TASK TO COMPLETE ▸ Give the material below as a two-column CSV with the headers instruction and coordinates, one row per answer, pairing each answer with the text that comes before it. Put every field in double quotes and replace any line breaks inside a field with spaces.

INFORMATION SHOWN ▸
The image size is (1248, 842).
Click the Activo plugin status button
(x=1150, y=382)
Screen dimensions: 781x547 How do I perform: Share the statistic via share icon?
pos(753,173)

TASK SOLUTION ▸
instruction,coordinates
"The image size is (1248, 842). Click the Activo plugin status button","(x=1150, y=382)"
"Screen dimensions: 781x547 How do I perform: Share the statistic via share icon?","pos(753,173)"